[[ DATA FOR THIS EXERCISE, beginning ]]

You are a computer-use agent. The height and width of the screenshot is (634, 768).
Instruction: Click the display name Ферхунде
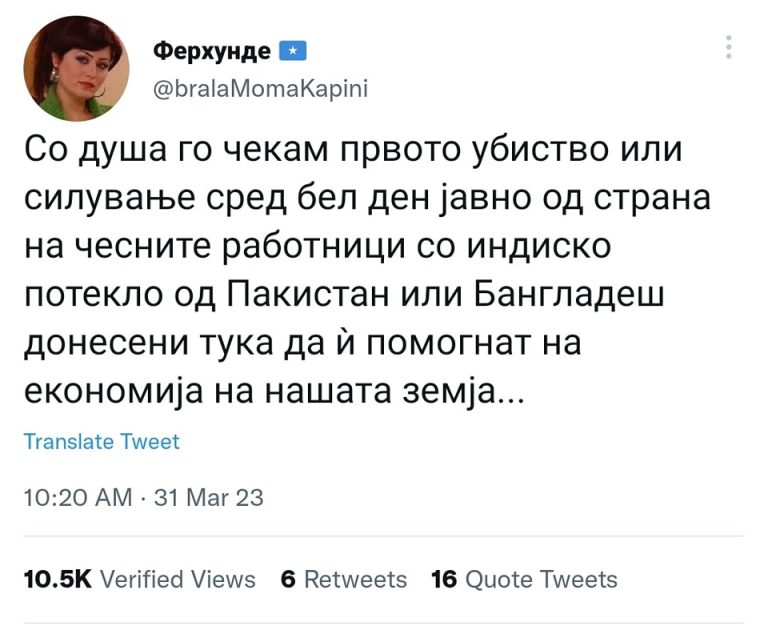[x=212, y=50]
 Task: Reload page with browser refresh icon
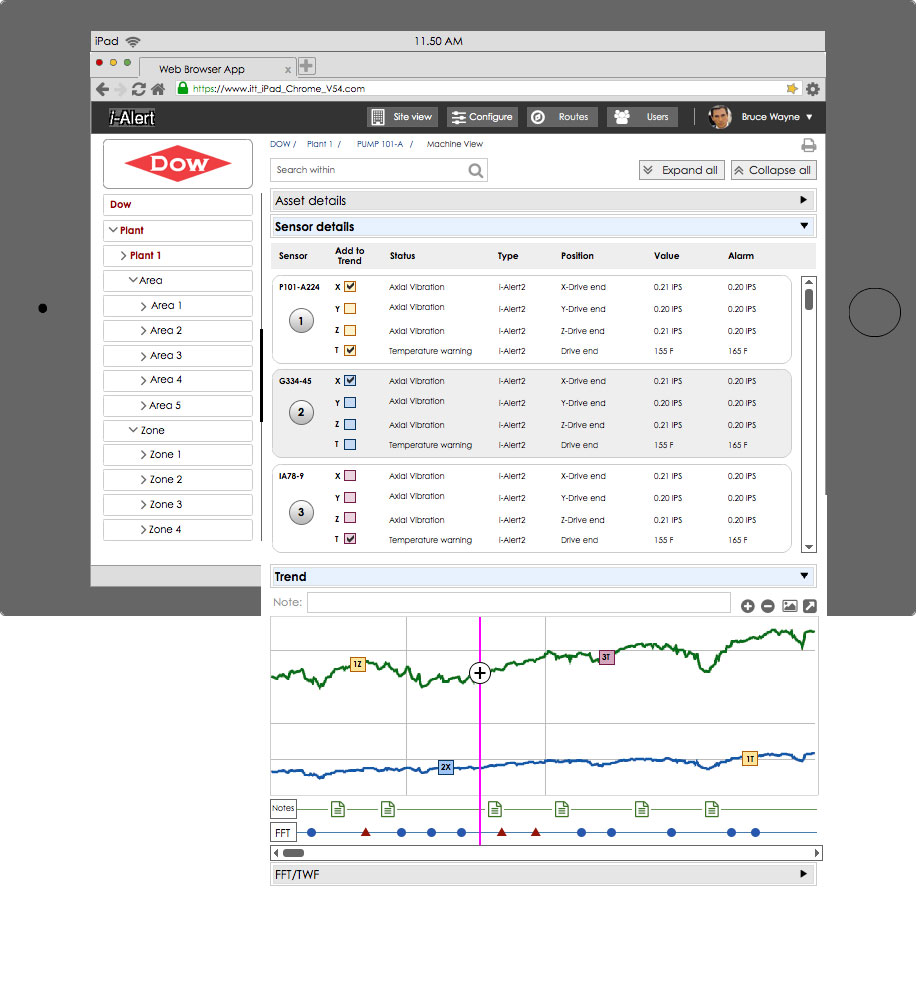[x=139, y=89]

[[ DATA FOR THIS EXERCISE, end ]]

• _EXERCISE INSTRUCTIONS_
Please reproduce each line of the listing above exactly, skipping pictures.

• _WRITTEN SOLUTION_
You are a computer-use agent. The height and width of the screenshot is (634, 768).
Instruction: Click the display name Ферхунде
[x=212, y=50]
 Task: Reload page with browser refresh icon
[x=139, y=89]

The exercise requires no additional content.